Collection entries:
┌──
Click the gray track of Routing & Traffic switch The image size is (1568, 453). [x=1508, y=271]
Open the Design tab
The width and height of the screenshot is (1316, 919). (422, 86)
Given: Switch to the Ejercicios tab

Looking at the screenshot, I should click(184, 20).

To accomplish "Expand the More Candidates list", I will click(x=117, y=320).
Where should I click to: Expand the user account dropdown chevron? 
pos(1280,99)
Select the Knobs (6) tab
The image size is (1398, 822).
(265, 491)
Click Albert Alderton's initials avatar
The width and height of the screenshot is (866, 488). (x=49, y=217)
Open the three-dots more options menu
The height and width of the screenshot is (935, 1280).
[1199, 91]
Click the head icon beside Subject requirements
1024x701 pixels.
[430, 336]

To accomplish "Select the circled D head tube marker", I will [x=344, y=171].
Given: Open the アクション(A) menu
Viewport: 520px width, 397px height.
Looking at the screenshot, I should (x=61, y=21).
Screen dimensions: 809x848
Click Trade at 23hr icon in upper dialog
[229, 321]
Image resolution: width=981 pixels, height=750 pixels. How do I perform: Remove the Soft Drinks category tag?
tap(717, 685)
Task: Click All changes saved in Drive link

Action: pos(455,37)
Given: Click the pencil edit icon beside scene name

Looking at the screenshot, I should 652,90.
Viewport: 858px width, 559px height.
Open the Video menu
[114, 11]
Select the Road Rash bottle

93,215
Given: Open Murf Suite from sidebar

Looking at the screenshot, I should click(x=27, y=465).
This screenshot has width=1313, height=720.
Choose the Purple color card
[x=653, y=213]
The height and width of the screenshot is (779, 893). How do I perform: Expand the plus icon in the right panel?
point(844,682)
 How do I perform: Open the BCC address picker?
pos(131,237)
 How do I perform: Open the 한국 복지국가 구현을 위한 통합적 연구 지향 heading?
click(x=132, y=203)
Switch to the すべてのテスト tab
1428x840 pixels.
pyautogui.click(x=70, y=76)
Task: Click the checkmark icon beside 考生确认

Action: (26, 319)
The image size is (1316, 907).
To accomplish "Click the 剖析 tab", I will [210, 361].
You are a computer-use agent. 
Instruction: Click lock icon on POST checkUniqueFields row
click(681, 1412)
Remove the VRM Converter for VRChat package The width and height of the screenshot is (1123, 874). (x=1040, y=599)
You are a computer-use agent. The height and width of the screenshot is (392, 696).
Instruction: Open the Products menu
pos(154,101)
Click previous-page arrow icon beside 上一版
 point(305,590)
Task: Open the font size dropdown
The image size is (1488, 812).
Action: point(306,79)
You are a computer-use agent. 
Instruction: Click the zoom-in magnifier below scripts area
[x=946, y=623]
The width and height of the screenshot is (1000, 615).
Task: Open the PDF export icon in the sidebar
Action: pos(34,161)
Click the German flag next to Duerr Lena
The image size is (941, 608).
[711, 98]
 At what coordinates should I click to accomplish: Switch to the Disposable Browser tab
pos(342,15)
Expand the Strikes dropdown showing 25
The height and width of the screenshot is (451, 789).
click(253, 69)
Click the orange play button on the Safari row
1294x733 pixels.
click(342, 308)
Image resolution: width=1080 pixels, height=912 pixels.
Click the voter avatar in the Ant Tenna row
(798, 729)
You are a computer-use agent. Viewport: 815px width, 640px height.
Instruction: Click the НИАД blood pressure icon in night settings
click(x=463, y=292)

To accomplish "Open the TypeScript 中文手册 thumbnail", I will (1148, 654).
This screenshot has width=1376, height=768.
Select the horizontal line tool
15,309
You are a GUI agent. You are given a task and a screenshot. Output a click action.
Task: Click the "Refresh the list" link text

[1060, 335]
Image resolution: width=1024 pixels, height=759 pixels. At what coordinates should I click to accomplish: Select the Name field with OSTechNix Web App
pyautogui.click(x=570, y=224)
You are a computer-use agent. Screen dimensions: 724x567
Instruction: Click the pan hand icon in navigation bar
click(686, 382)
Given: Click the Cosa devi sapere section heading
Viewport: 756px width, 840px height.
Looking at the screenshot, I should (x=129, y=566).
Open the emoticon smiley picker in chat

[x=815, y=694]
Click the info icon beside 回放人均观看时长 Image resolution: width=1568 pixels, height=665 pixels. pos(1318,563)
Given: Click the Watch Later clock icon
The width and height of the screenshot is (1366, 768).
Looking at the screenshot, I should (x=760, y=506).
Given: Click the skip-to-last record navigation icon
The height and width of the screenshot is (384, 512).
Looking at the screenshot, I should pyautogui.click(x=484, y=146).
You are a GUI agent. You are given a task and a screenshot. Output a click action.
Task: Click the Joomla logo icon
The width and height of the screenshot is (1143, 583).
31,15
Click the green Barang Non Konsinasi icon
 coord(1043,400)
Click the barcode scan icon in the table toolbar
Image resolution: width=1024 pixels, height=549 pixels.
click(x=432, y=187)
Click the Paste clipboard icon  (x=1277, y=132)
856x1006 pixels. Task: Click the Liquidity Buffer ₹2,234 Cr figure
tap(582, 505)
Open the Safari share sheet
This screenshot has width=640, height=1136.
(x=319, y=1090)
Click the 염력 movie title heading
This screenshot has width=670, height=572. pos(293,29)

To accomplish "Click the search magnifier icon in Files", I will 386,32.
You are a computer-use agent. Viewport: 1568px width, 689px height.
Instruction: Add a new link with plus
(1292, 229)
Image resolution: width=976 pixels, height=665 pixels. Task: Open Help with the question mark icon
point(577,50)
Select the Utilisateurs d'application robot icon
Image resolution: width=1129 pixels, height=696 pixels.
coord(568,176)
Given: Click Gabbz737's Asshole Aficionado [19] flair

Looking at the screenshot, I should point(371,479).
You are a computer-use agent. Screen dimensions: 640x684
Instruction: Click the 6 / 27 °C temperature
└──
TASK:
Go line by line through the records and copy those that contain the word "dimensions".

REPLY TO THE TASK:
Screen dimensions: 809x848
You are a computer-use agent. Screen dimensions: 724x567
You are a computer-use agent. Screen dimensions: 640x684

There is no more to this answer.